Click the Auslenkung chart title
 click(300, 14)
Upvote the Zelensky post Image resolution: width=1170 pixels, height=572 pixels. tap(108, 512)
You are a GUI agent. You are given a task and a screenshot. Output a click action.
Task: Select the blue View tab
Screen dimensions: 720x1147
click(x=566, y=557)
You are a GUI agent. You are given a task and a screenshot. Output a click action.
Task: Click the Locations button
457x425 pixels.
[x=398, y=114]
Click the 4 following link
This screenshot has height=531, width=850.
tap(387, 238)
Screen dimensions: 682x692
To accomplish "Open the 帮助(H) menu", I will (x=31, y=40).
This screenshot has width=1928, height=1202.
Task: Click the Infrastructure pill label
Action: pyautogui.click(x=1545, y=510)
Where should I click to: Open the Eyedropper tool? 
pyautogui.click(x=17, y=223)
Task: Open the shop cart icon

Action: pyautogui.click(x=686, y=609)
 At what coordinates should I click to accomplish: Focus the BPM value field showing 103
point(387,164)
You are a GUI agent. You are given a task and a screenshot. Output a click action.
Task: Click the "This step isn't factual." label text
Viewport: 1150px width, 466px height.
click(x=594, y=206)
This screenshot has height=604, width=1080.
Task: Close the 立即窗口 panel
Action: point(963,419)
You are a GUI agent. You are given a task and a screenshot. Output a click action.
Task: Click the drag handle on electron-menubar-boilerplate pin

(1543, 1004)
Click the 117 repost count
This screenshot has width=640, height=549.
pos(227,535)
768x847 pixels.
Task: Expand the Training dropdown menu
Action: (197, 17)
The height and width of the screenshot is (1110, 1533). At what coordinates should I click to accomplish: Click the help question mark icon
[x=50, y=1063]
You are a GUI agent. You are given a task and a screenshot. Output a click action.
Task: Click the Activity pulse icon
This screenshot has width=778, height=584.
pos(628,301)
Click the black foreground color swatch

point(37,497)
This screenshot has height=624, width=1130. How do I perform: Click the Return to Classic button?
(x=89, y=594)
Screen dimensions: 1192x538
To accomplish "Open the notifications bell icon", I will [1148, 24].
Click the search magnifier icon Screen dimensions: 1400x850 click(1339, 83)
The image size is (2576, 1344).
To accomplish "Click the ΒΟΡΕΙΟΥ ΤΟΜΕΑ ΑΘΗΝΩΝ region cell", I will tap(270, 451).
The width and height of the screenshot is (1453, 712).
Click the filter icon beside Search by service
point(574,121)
++++
Please count the lines of the data above that contain the word "Open" and give only the number.

4